Description of the task —
Output must match the data below exactly from its first line through the line that contains "Given: Bookmark the page with the star icon", with no other line.

Listed records —

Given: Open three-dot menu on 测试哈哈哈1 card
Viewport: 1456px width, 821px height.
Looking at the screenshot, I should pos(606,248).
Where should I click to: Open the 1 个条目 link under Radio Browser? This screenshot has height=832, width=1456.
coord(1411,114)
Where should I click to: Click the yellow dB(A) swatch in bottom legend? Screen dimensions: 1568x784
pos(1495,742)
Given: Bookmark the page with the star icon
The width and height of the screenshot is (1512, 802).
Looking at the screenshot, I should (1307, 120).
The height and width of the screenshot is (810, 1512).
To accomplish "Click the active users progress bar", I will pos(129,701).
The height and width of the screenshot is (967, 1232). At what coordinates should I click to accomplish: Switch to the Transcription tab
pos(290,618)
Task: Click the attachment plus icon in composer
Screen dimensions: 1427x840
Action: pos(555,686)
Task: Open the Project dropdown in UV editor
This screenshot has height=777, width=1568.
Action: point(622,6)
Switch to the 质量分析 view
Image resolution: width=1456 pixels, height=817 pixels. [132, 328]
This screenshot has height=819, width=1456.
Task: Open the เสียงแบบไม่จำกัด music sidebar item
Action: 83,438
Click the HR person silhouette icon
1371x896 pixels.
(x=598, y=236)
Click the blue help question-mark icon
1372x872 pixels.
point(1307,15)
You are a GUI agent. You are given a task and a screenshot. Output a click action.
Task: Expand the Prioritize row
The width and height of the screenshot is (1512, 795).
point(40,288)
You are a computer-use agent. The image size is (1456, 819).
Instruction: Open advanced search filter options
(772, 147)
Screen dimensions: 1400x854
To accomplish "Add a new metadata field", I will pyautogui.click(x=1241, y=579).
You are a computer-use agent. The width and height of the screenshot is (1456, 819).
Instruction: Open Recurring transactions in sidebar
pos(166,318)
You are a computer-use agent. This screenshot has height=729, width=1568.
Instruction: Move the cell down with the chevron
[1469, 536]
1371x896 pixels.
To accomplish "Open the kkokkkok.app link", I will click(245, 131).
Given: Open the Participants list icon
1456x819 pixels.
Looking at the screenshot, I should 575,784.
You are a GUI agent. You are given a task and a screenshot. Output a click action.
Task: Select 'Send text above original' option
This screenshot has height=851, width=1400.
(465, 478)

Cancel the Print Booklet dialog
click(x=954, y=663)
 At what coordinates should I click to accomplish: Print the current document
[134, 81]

Result of this exercise —
Given: Open three-dot menu on 测试哈哈哈1 card
Viewport: 1456px width, 821px height.
Looking at the screenshot, I should pos(606,248).
Where should I click to: Open the 1 个条目 link under Radio Browser? This screenshot has height=832, width=1456.
coord(1411,114)
Where should I click to: Click the yellow dB(A) swatch in bottom legend? Screen dimensions: 1568x784
pos(1495,742)
Given: Bookmark the page with the star icon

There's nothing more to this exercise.